Jeffrey Deitch and MOCA
It was a welcome, if perhaps bittersweet, surprise when curator Jeffrey Deitch shuttered his beloved New York gallery and headed west and take over as the director of The Museum of Contemporary Art, Los Angeles. It was a somewhat less welcome surprise when his tenure ended only two years later after a series of squabbles and high-profile staff resignations. Since then, Deitch has gone bicoastal with his reopened space in Manhattan and a new site in Hollywood. MOCA, for its part, is inching toward stability and relevance under new director Klaus Biesenbach.

Photo Courtesy Apple

Jony Ive and Apple
The man behind the look of Apple’s iMacs, iPods, iPhones, iPads, watches and retail stores (above) parted with the company in June to begin his own independent design firm with regular collaborator Marc Newsom, LoveFrom. Apple’s Chief Design Officer for nearly 30 years, Ive first rose to prominence with his work on the genre-breaking 1998 iMac, becoming key to the company’s brand and public perception in the process. With the combination of Newson and Ive, LoveFrom will consult with Apple while serving brands such as Apple, Alessi, Louis Vuitton, Samsonite, and others.

Alber Elbaz and Lanvin
In the fall of 2015, French fashion powerhouse Lanvin fired longtime designer Alver Elbaz in an apparent effort to dig themselves out of financial woes. Over his 14 years at the helm, Elbaz turned the old luxury label into one of the top must-have brands and collected a stack of honors including the 2005 CFDA International Designer award and the Most Influential Designer award held by WGSN. Unfortunately for Lanvin, this departure hasn’t proved to be a net positive as its new collections, sans Elbaz, have been ill-received critically and financially. Elbaz, for his part, has since collaborated with perfumer Frédéric Malle and announced a partnership with Italian brand, Tod’s.

Michelle Ochs and Carly Cushnie
The relaxed, clean, and sexy fashion brand Cushnie Et Ochs saw co-founder Michelle Ochs exit the company in 2018 after a decade success with her partner Carly Cushnie. Her departure was followed by that CEO Peter Arnold, leaving Cushnie to take on the roles of sole design head and CEO of the brand. The split between the duo was mutual, apparently, but leaves a rift in the brand that became a favorite among a high-profile set that includes Michelle Obama, Kim Kardashian, and Blake Lively.

Photograph courtesy of Carine Roitfeld.

Carine Roitfeld and Vogue Paris
From 2006 on, Roitfeld became known as the most daring fashion editor this side of Franca Sozzani for her leadership of Vogue Paris. She also came to represent the non plus ultra of European cool, something that had strong benefits for the brand overall. That said, she managed to create one too many controversies and found herself replaced with the less sensationalistic Emmanuelle Alt in 2011. To see what Roitfeld has been up to since, take a look at our feature on her.

Tina Lutz and Maria Patmos
The New York-based knitwear brand which designed for the well-traveled working woman broke apart in 2010 after a decade of acclaim and high-flying collaborations with the likes of Jane Birkin, Carine Roitfeld, and Christy Turlington. Though the brand saw national and global success—its wares were once featured in the Cooper-Hewitt National Design Museum—it was personal issues between its founders that did the label in. Today, Marcia Patmos steers a namesake socially conscious brand of luxury sweaters, M. Patmos, while Tina Lutz has her own high-end German handbag company, Lutz Morris.

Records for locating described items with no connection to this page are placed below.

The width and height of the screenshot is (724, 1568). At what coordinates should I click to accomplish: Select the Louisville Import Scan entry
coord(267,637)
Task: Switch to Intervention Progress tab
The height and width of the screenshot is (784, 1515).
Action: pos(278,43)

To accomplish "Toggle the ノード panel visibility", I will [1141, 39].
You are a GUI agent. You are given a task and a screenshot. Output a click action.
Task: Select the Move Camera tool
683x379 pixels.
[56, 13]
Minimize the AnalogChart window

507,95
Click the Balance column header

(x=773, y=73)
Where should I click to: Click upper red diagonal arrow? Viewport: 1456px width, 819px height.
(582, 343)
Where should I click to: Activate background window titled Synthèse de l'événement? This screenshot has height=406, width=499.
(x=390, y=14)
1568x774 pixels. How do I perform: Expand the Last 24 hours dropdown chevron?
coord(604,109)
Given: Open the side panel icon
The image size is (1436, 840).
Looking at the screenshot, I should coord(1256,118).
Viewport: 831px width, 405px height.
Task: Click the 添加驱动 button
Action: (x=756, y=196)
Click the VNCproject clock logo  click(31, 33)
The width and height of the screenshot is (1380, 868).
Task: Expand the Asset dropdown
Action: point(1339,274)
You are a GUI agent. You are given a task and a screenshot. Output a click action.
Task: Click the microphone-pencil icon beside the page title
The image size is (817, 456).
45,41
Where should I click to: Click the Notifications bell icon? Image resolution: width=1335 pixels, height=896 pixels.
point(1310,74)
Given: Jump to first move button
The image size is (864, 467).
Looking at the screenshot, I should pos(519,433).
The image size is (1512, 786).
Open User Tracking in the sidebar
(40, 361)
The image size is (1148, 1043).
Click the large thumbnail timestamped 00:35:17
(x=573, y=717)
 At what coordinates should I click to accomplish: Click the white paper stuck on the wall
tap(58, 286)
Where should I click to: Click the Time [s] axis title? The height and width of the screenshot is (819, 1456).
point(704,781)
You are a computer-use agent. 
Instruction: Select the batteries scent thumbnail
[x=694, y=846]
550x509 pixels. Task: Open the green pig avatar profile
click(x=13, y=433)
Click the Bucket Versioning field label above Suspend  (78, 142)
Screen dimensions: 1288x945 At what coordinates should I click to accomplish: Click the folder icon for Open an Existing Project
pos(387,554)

Richard Meier and Everyone
Starchitect Richard Meier has been more or less exiled from design society after the Pritzker Prize winner was accused by five women of sexual harassment. Meier is known for his white-palette buildings such as the Barcelona Museum of Contemporary Art, the Four Seasons Private Residences at the Surf Club, the Getty Center in LA. At the peak of his career, Meier was as popular a name as Piano, Calatrava, and others of his generation. After the allegations, buildings, companies, brands, and friends disassociated themselves from the architect, making him a outcast in an industry he once dominated, as he should be.